- Directed by: Sejong Park
- Written by: Sejong Park
- Produced by: Andrew Gregory
- Edited by: Adrian Rostirolla
- Music by: James K. Lee
- Release date: June 8, 2004;
- Running time: 8 minutes
- Country: Australia
- Language: Korean

= Birthday Boy (2004 film) =

Birthday Boy is a 2004 short animated film written and directed by Sejong Park (박세종) while a student at Australian Film, Television and Radio School (AFTRS). The film has won more than 30 awards at film festivals around the world.

==Plot==
An on-screen title sets the action in Korea, 1951. The film tells the story of a young boy, Manuk, who roams a seemingly deserted town to glean and recycle the debris of war.
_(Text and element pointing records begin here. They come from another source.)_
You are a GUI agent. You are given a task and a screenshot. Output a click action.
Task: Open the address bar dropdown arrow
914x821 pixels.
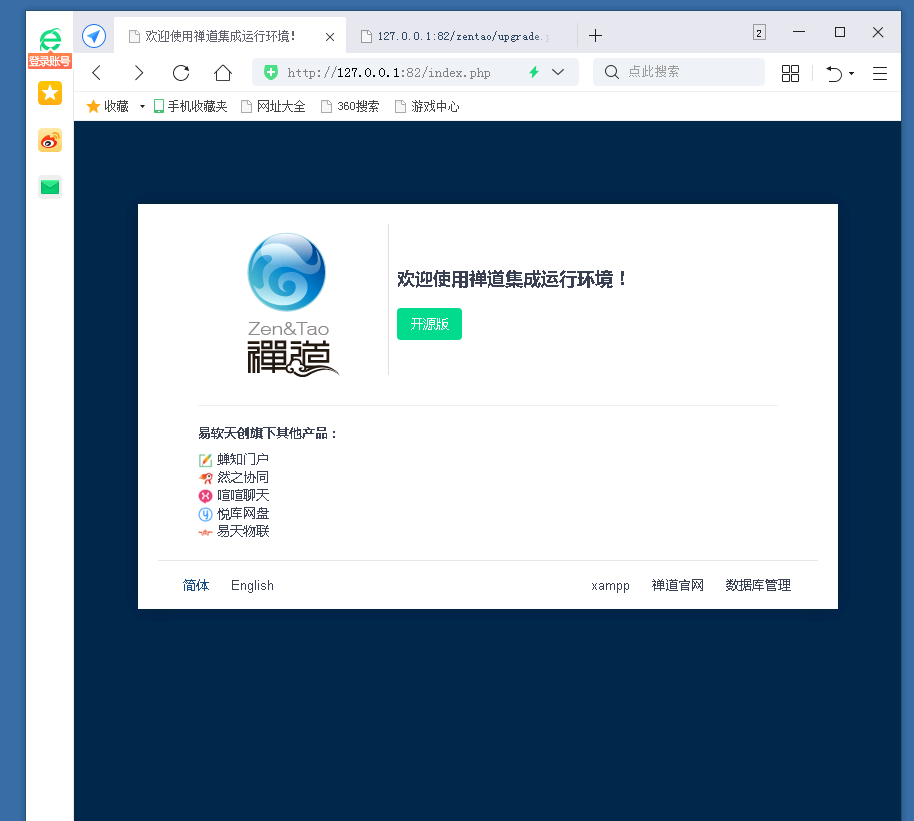click(x=559, y=72)
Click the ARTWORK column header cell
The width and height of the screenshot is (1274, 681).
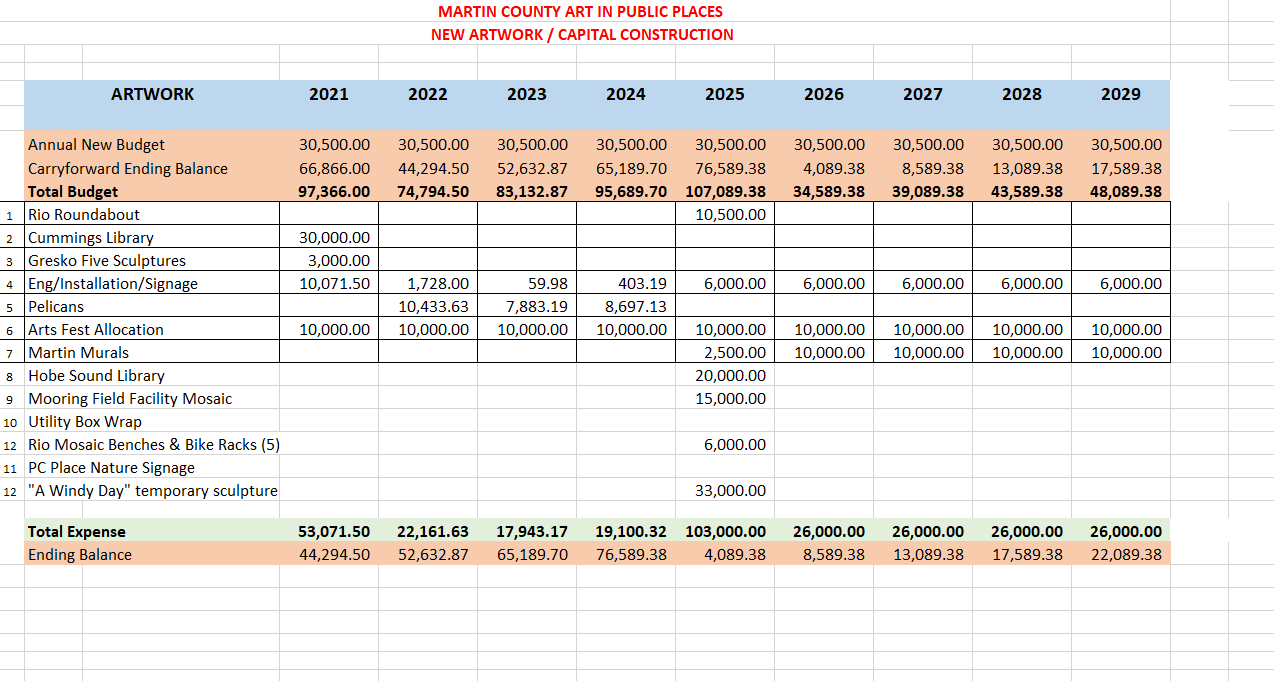[x=152, y=94]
We first meet him in the wreck of an aeroplane, looking for a particular piece of war refuse – a bolt – to turn into a toy soldier for his collection. He sings a song about a bear. Upon hearing the unmistakable low whistle of a train in the distance he runs to the track and places the bolt on the rail. The train thunders past on its urgent mission to carry tanks to the front. Manuk stands mesmerised, and grins widely. Once the train has passed he retrieves the bolt which has become magnetised. He makes his way through the town, pretending to be a soldier engaged in house-to-house fighting until his attention is captured by the drone of aeroplane engines. Silently he watches them slowly cross the sky. His war game begins again as he crouches behind rocks on a ridge overlooking an area with houses jumbled together. A postman cycles down the road below Manuk's hiding place. Manuk imagines he is with his dad, pinned down by enemy fire. "Dad, there are too many of them," he cries as the sound of machine guns and artillery fire fill his head. "But we are braver than them," his father replies in the game. Manuk picks up a rock as if it is a hand grenade, expertly pulls the pin with his teeth and hurls it at the enemy crying "Dad, get down!" He waits, crouched, fingers in ears for the explosion which never comes. Instead, we hear the postman cry in surprise and pain, before crashing his bicycle and shouting at his unseen tormentor. Manuk slinks away and climbs the hill towards his home. He takes a key from a special hiding spot, and approaches the verandah in front of his house. He notices a parcel and hurries to open it. He pulls out an old leather wallet containing a faded black and white photograph of a man crouching with a child dressed as Manuk is now, but much younger. Manuk gently caresses the photograph with his thumb. He then pulls out a set of dog tags, and an old boot. He marches up and down in front of his house, wearing the boots as if he is a soldier on guard. Later, inside the house, he plays with the toy soldiers and tanks he has made from bits and pieces of metal he has found and falls asleep on the floor. His mother appears at the door, saying "Manuk, Mum is home".

==Background==
The film is set in Korea, during the Korean War. About 17,000 Australians served in the war between 1950 and 1953, with casualties numbering 339 dead and 1200 wounded.

==Reception==
Birthday Boy has won over 40 awards at film festivals around the world including Best Animated Short at the SIGGRAPH Computer Animation Festival in 2004 which qualified the film for the 2005 Academy Awards even before Park and fellow students had graduated from the AFTRS. It was subsequently nominated for the Oscar for Best Animated Short Film. Other awards include the Prix Jean-Luc Xiberras at the Annecy International Animated Film Festival in 2005 (which had a special focus on Korea) and Best Short Animation at the 2005 BAFTA awards. It has screened at over 100 film festivals around the world, and is the most awarded film in the almost forty-year history of the AFTRS.

==Legacy==
The film was considered a diasporic achievement for the Korean diaspora and its power to empower Korean Australians by the Sydney Morning Herald and was considered to have presented a way to keep the Korean cultural identity in its remembrance of the Korean War. Scholar Lee Sung-ae considers the film significant for "redefining parameters of geography, national identity and belonging".